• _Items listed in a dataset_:

>>>

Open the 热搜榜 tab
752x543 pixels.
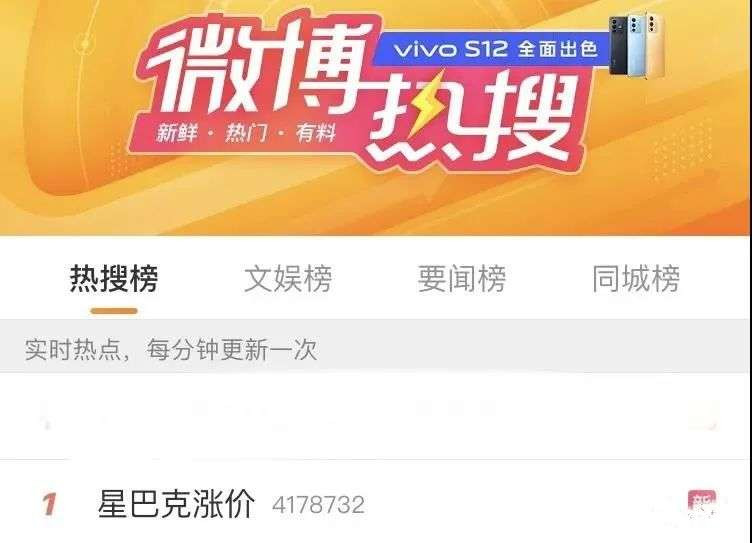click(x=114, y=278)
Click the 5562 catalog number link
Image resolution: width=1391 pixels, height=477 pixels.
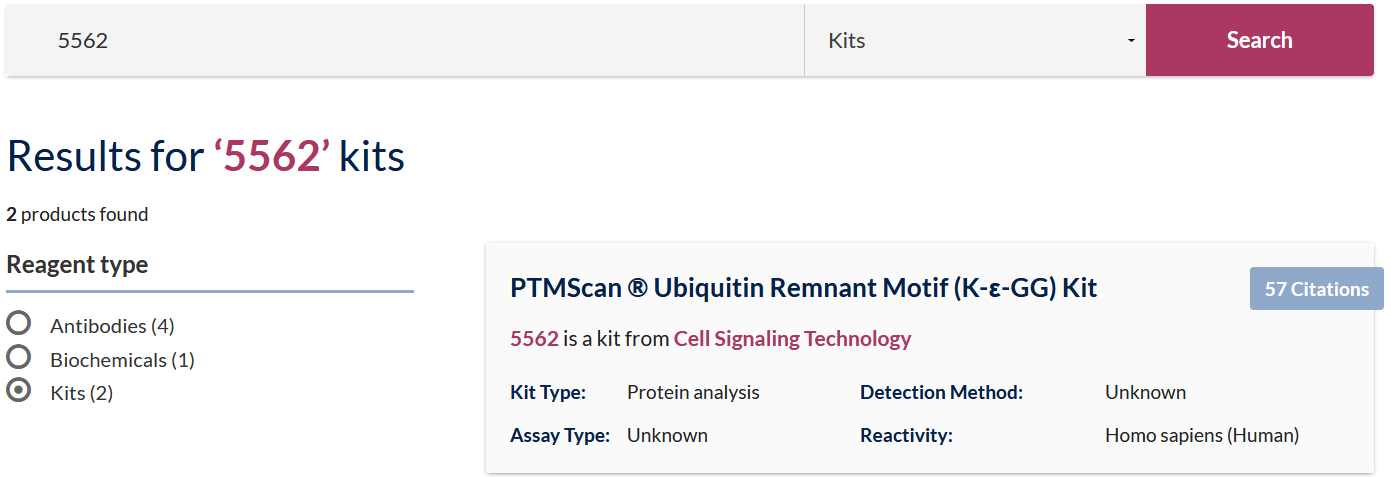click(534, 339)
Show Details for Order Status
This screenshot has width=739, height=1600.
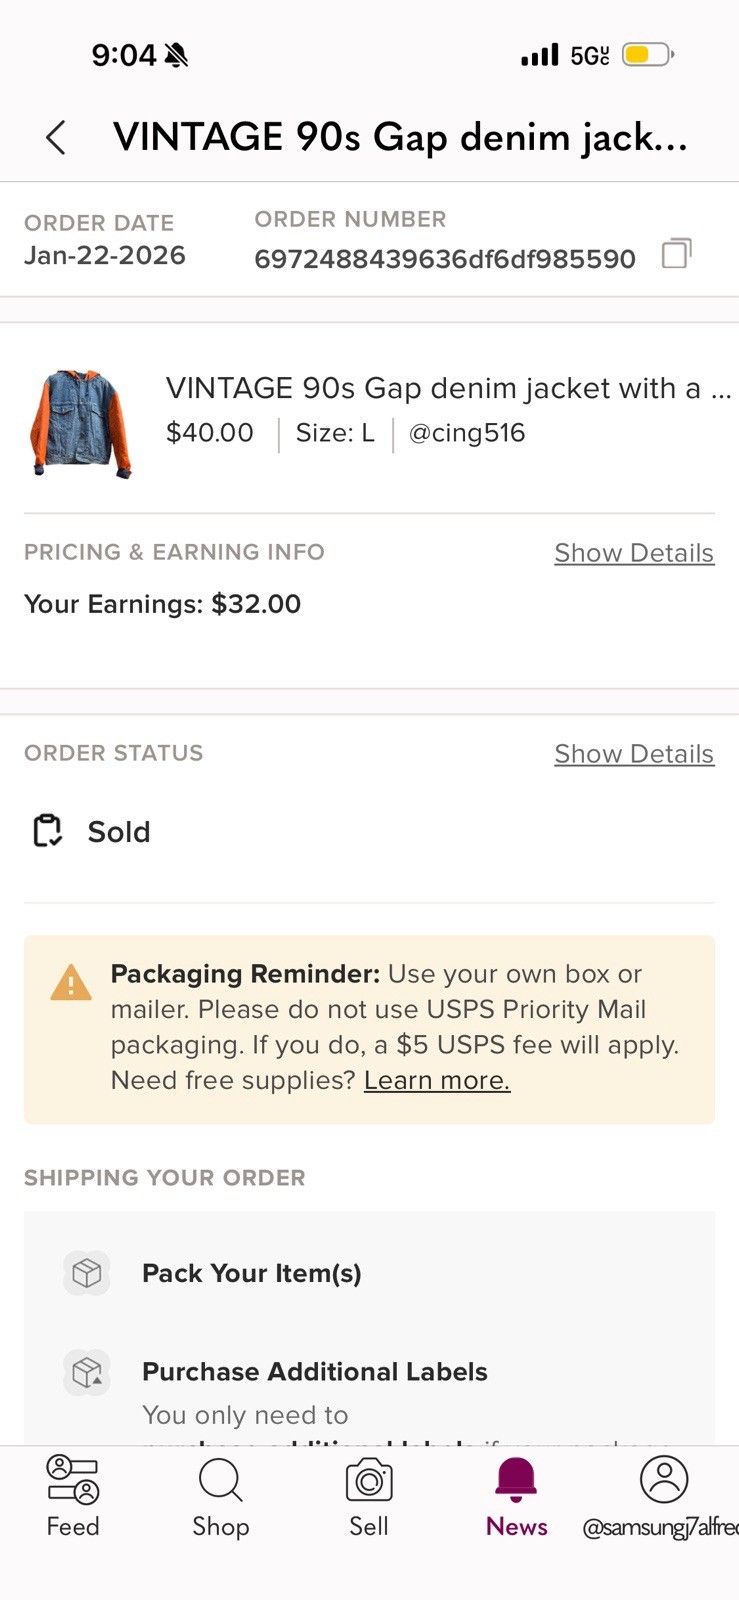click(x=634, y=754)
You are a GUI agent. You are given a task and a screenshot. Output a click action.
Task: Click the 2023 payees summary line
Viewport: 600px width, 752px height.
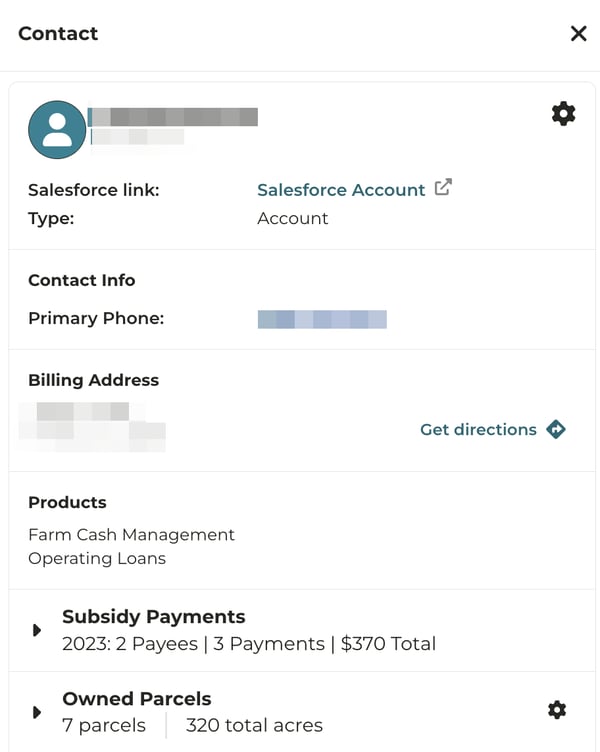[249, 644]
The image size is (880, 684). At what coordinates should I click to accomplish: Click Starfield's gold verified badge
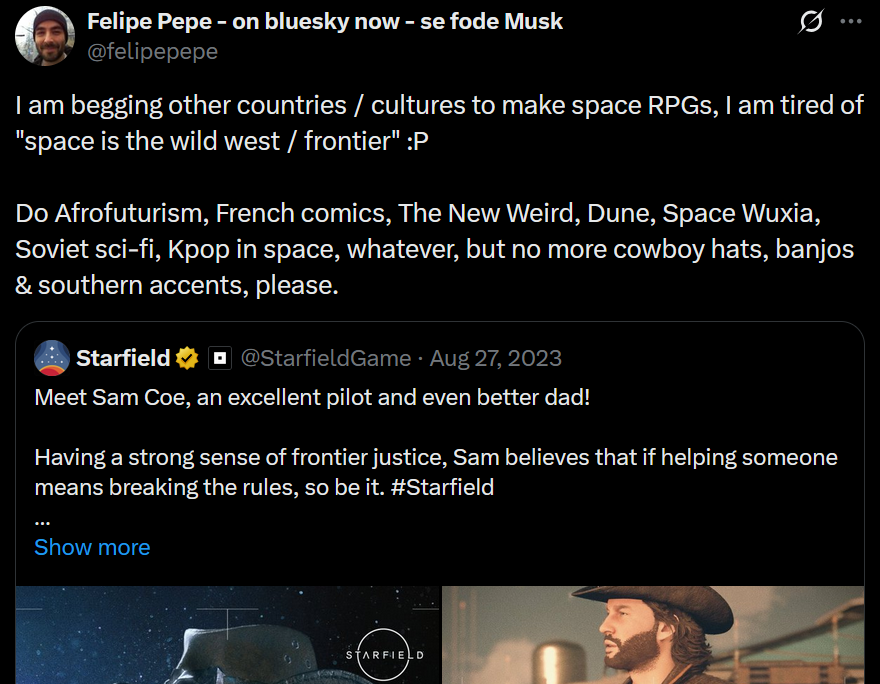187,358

<<<

• _Task details_:
Your response should consist solely of the lines from the line with "You are a GUI" through the last line of the entries above, printed exactly and without pictures.

• _Result of this task_:
You are a GUI agent. You are given a task and a screenshot. Output a click action.
Task: Click the 2023 payees summary line
Viewport: 600px width, 752px height.
[249, 644]
The image size is (880, 684). At what coordinates should I click to accomplish: Click Starfield's gold verified badge
187,358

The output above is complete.